Start of Data for processing

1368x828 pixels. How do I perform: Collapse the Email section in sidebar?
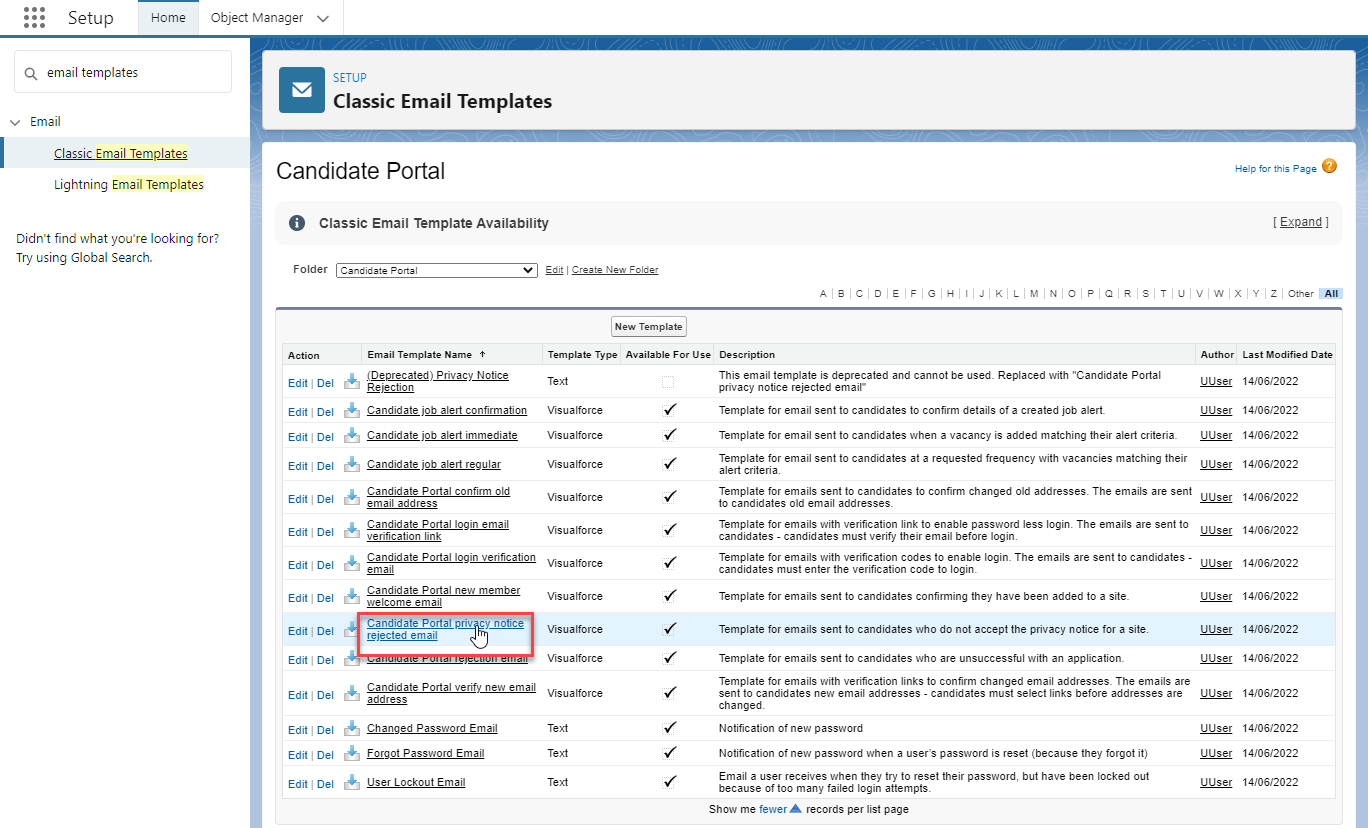coord(15,122)
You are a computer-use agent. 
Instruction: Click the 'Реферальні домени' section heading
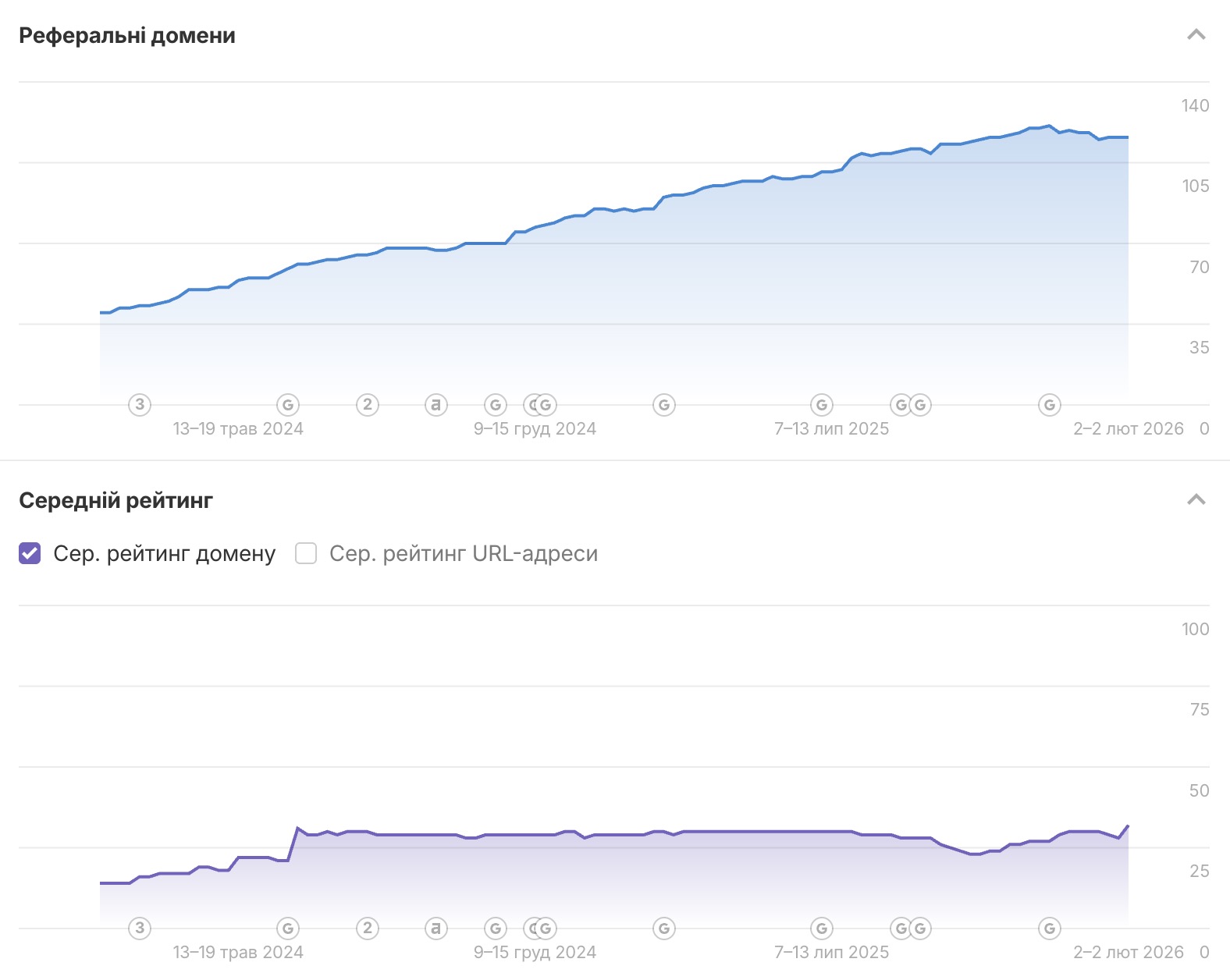coord(127,36)
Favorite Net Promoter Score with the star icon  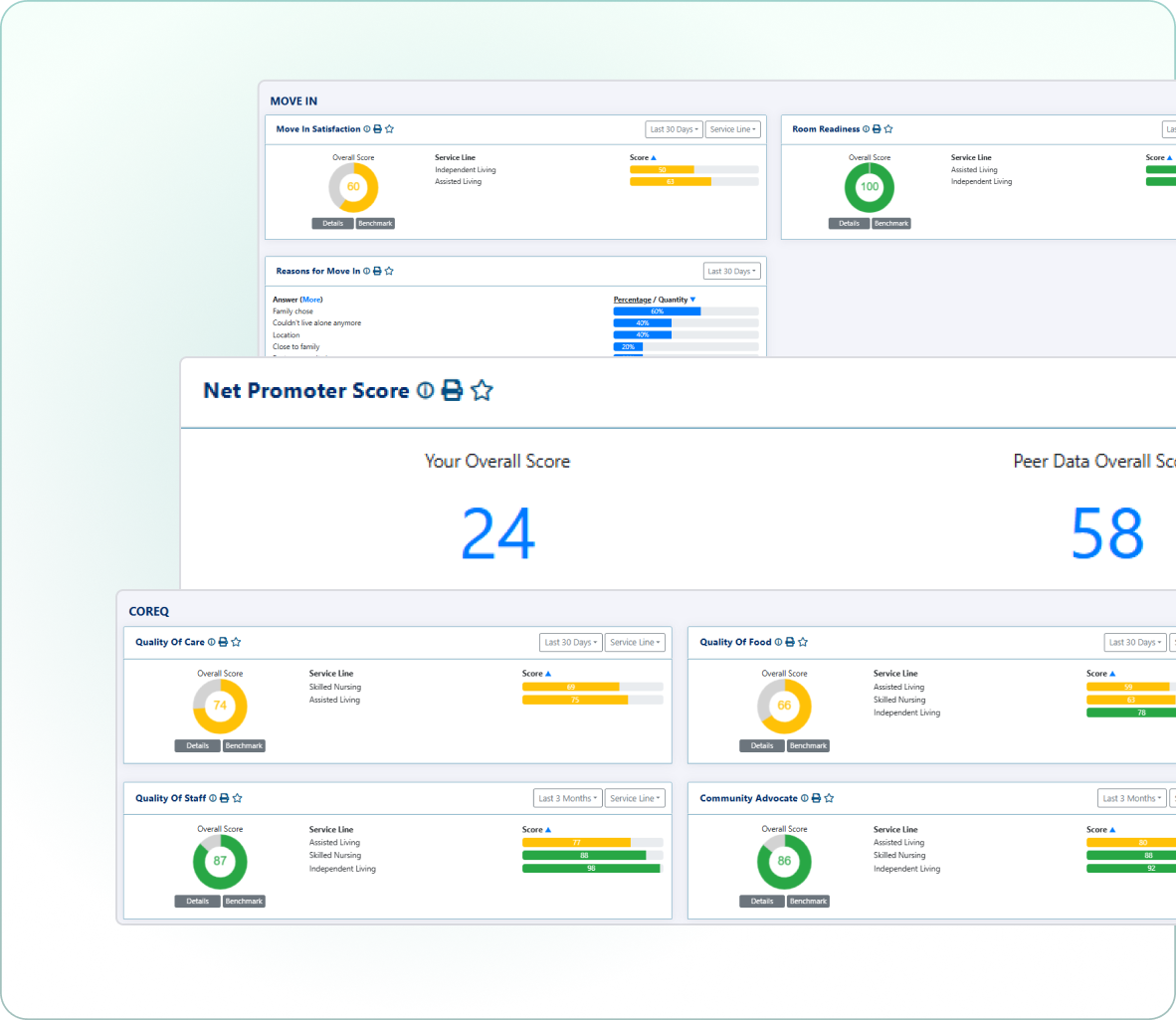pos(483,391)
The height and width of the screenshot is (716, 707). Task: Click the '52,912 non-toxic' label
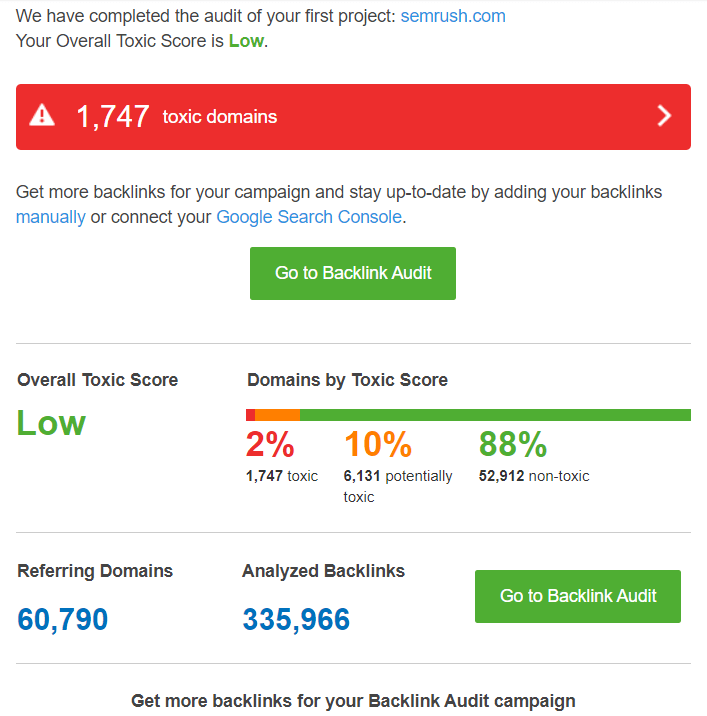pos(533,476)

End of Data for processing

What needs to be done
Starting at the line that contains "The height and" and continuing through the last of the items, rewrite those lines, including the text of each request, with 62 added to every number in the answer coordinates. Leave the pictures out of your answer.

Reply
The height and width of the screenshot is (716, 707). Task: Click the '52,912 non-toxic' label
pos(595,538)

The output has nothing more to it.